==== Task material
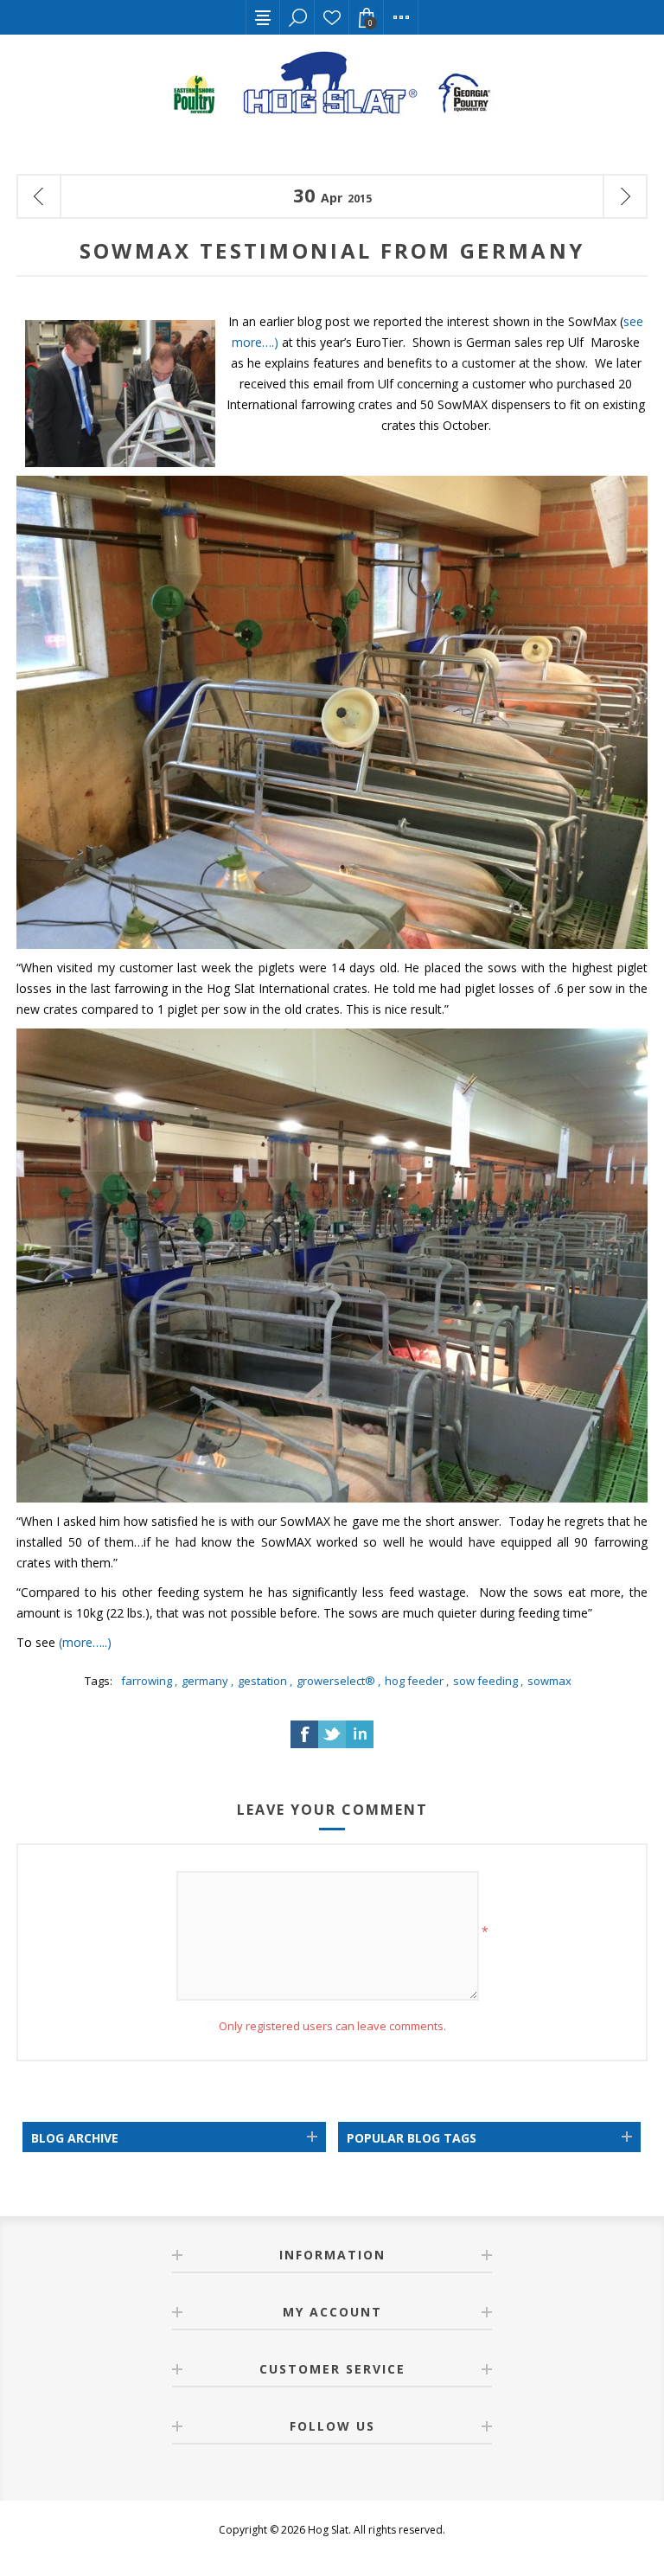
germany (205, 1680)
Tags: (98, 1680)
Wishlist (332, 17)
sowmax (549, 1680)
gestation (262, 1680)
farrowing (146, 1680)
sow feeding (485, 1680)
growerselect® (336, 1680)
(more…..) (85, 1642)
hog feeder (414, 1680)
========
Reproduce verbatim only the lines from the one holding "Tags: (98, 1680)" through the end of the records.

[Result of this exercise]
Tags: (98, 1680)
Wishlist (332, 17)
sowmax (549, 1680)
gestation (262, 1680)
farrowing (146, 1680)
sow feeding (485, 1680)
growerselect® (336, 1680)
(more…..) (85, 1642)
hog feeder (414, 1680)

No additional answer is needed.